Listed records -
_ _ _

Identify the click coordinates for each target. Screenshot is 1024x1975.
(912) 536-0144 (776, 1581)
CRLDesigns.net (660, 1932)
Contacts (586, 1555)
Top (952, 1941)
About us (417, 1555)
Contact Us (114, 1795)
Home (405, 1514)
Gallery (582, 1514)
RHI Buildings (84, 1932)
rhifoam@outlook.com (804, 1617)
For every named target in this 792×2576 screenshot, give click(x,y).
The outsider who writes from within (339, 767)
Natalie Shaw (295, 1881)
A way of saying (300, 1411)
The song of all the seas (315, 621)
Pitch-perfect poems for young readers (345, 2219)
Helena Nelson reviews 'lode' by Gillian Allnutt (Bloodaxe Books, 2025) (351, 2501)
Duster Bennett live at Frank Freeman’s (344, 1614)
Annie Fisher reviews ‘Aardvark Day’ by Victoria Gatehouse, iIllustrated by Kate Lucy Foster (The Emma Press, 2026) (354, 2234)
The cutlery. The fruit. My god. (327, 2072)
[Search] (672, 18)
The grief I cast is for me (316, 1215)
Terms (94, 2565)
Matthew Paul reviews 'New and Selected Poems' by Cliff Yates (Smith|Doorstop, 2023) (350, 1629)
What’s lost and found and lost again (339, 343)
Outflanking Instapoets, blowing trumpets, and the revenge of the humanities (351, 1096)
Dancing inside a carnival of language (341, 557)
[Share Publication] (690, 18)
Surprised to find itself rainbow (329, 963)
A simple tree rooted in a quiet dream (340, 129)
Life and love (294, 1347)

_ _ _

The problem - Your task is to print the whole listing again exactly.

Problem solution -
Identify the click coordinates for each target. Screenshot is 1024x1975.
(912) 536-0144 (776, 1581)
CRLDesigns.net (660, 1932)
Contacts (586, 1555)
Top (952, 1941)
About us (417, 1555)
Contact Us (114, 1795)
Home (405, 1514)
Gallery (582, 1514)
RHI Buildings (84, 1932)
rhifoam@outlook.com (804, 1617)
For every named target in this 792×2576 screenshot, give click(x,y).
The outsider who writes from within (339, 767)
Natalie Shaw (295, 1881)
A way of saying (300, 1411)
The song of all the seas (315, 621)
Pitch-perfect poems for young readers (345, 2219)
Helena Nelson reviews 'lode' by Gillian Allnutt (Bloodaxe Books, 2025) (351, 2501)
Duster Bennett live at Frank Freeman’s (344, 1614)
Annie Fisher reviews ‘Aardvark Day’ by Victoria Gatehouse, iIllustrated by Kate Lucy Foster (The Emma Press, 2026) (354, 2234)
The cutlery. The fruit. My god. (327, 2072)
[Search] (672, 18)
The grief I cast is for me (316, 1215)
Terms (94, 2565)
Matthew Paul reviews 'New and Selected Poems' by Cliff Yates (Smith|Doorstop, 2023) (350, 1629)
What’s lost and found and lost again (339, 343)
Outflanking Instapoets, blowing trumpets, and the revenge of the humanities (351, 1096)
Dancing inside a carnival of language (341, 557)
[Share Publication] (690, 18)
Surprised to find itself rainbow (329, 963)
A simple tree rooted in a quiet dream (340, 129)
Life and love (294, 1347)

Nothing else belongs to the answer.